Immunocytochemistry is a very powerful and fairly straightforward method for determining the presence, subcellular localization, and relative abundance of an antigen of interest, most commonly a protein, in cultured cells. This protocol presents an easy-to-follow series of steps that will enable researchers to conserve primary and secondary antibodies while getting high quality, reproducible qualitative and quantitative data out of their staining. There are two aspects of this protocol that help to conserve the volume of antibody necessary for staining. For one, the cells are grown on small, circular coverslips that are placed in wells of a tissue culture plate. After fixation, the cells on coverslips can be removed from the wells of the plate. For antibody staining, the coverslip with cells is inverted onto a small drop of antibody solution on parafilm and is covered with a second piece of parafilm to prevent drying. Using this method, only ~25 μl of antibody solution is needed for each coverslip (or sample) to be stained. This protocol describes immunostaining of human neural stem/precursor cells (hNSPCs), but can be used for many other cell types.

Protocol

Day 1: Preparing German Glass Coverslips and Seeding Cells

Note: German glass coverslips are often preferable for culturing primary neural stem cells and neurons. We use the following cleaning protocol to improve cell adhesion and spreading. Position coverslips in a small rack that will allow liquid access to both sides of the coverslip. First, incubate coverslips in 1% Liquinox for 10 minutes, followed by 3 washes with deionized water. Make sure that no soap bubbles remain. Next, incubate slips in 1M HCl for 30 minutes, followed by 3 washes with deionized water. Dry coverslips at 65°C overnight. Transfer coverslips to a glass dish and autoclave to sterilize.

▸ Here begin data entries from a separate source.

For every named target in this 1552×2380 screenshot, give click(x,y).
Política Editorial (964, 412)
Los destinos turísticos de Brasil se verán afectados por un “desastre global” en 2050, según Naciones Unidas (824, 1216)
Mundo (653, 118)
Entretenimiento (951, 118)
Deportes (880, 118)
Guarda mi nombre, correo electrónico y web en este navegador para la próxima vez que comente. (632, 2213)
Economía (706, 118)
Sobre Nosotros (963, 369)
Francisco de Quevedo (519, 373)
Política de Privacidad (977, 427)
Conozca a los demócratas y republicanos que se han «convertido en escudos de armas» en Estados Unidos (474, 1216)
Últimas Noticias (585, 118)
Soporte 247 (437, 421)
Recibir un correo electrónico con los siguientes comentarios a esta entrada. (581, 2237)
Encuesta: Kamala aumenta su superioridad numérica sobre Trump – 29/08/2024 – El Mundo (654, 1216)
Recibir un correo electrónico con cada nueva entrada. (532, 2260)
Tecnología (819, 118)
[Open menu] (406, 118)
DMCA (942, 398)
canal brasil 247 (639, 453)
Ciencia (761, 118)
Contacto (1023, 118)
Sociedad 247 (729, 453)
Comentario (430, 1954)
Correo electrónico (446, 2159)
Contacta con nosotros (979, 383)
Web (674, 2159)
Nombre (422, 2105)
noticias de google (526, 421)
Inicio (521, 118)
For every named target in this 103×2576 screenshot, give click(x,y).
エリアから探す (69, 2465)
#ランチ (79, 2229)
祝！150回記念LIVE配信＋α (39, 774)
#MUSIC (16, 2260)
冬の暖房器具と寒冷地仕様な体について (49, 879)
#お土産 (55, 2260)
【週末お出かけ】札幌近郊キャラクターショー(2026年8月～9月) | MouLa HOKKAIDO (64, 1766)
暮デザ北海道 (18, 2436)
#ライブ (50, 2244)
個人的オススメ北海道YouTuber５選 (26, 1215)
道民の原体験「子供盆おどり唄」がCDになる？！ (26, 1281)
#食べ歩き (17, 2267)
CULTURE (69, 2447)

  1. In a tissue culture hood, place sterile coverslips in an appropriately-sized well plate.

  2. Coat coverslips with laminin for cell adhesion. Incubate coverslips in 10 µg/ml poly D-Lysine (PDL) in sterile water for 5 minutes at room temperature. Remove PDL and incubate coverslips in 20 µg/ml laminin in EMEM for 4 hours, or overnight, in a 37°C tissue culture incubator.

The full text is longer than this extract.